How it helps in cleaning:

Wetting Power: Pure water has relatively high surface tension, which can prevent it from easily wetting hydrophobic surfaces like oily dirt or fabric fibres. Detergents reduce the surface tension, allowing the water to spread out and penetrate the fabric and surround the dirt particles more effectively. The angle of contact between water and dirt/fabric decreases, increasing the wetting.

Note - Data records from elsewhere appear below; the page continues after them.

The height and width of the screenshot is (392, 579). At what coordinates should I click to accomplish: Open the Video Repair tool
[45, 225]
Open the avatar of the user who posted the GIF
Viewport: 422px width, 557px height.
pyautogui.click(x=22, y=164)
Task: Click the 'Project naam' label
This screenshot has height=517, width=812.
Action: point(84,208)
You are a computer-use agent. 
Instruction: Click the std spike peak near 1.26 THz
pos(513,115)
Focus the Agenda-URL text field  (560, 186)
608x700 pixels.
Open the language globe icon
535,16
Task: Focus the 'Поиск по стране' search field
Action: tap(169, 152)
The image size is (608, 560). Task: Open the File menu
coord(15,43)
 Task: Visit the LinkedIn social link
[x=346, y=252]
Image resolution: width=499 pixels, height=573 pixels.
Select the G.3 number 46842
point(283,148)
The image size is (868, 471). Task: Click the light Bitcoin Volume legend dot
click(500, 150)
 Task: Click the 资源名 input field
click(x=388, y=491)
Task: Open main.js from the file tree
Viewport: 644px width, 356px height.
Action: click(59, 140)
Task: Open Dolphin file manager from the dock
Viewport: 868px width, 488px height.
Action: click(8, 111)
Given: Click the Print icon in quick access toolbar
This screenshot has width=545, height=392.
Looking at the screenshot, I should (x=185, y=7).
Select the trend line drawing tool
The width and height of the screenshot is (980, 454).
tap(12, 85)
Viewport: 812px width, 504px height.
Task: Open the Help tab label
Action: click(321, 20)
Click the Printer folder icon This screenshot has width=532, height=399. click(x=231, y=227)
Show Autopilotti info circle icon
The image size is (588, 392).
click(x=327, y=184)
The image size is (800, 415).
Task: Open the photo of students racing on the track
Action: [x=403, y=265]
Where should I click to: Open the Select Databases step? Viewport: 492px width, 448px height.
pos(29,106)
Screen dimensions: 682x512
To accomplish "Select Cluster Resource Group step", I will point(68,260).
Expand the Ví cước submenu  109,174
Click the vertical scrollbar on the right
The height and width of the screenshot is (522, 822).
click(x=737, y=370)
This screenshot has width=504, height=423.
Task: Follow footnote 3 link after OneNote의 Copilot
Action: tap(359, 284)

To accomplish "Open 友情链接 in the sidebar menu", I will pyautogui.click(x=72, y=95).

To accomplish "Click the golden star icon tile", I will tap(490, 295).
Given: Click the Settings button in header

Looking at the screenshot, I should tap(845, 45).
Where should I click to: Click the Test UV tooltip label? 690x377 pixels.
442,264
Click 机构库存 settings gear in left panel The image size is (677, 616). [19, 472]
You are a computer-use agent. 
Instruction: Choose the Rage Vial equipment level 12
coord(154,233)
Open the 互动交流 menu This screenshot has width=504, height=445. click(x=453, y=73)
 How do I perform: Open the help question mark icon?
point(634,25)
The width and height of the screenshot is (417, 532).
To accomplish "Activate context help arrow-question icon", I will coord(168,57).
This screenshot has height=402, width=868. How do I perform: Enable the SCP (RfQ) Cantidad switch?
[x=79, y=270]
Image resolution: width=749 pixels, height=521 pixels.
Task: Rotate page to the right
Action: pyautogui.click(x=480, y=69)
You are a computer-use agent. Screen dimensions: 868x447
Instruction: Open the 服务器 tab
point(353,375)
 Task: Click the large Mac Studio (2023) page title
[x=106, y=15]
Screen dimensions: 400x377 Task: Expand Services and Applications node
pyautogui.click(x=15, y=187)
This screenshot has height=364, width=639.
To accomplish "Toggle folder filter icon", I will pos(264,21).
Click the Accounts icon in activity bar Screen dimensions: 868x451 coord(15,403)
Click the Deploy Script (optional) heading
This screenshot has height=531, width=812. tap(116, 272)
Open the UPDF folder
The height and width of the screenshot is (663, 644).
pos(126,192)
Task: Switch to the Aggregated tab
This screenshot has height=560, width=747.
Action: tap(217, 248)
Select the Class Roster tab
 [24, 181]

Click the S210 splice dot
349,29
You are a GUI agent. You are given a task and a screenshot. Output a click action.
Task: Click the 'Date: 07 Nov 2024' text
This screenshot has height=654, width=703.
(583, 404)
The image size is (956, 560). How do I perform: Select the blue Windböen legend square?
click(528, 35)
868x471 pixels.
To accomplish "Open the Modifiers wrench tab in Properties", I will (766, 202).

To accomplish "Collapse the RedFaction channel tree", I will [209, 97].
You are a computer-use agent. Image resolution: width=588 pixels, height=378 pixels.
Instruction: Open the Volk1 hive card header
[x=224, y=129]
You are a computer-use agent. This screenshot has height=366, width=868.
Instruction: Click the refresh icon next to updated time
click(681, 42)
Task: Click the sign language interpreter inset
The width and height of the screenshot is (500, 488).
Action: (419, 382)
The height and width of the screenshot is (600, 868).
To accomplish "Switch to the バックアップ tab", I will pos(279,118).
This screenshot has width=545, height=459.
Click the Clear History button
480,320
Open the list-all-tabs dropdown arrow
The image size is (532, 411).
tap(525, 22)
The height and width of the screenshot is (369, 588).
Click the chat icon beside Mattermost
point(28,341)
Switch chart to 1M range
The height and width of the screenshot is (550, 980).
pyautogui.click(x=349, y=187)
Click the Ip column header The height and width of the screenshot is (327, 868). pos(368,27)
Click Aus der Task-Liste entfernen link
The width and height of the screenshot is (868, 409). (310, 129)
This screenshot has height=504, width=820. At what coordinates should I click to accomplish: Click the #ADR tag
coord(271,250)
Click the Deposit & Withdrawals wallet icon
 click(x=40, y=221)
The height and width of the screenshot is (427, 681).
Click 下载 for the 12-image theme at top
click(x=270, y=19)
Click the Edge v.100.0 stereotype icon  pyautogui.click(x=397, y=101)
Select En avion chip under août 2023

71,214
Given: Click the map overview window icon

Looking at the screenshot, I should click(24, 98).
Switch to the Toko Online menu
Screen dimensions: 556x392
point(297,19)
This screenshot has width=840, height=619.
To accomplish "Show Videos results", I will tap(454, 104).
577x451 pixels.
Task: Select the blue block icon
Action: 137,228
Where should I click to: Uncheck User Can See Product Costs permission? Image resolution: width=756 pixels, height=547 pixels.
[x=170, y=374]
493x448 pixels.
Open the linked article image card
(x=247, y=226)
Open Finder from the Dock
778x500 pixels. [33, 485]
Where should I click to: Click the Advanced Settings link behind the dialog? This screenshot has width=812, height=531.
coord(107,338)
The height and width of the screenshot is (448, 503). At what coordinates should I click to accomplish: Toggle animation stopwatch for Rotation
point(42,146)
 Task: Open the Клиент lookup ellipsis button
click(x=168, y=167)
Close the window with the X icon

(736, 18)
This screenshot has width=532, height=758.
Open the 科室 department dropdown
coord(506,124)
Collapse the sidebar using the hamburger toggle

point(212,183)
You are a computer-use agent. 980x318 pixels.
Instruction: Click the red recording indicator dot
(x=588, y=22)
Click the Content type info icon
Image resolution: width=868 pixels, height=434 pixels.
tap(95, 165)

Emulsification: Detergents help in emulsifying grease and oil (which are non-polar) in water (which is polar). Detergent molecules have a hydrophilic (water-attracting) head and a hydrophobic (oil/grease-attracting) tail. The tails attach to the oil droplets, while the heads remain in the water, forming micelles around the oil. This reduces the interfacial tension between oil and water and keeps the oil suspended as tiny droplets that can be washed away by the water.
Lifting Dirt: By reducing surface tension, the water can flow into small crevices and under dirt particles. The detergent molecules can then surround the dirt, helping to lift it away from the surface.

In essence, detergents make water "wetter" and better able to interact with and remove dirt, particularly oily and greasy stains, by lowering its surface tension and aiding emulsification and dispersion.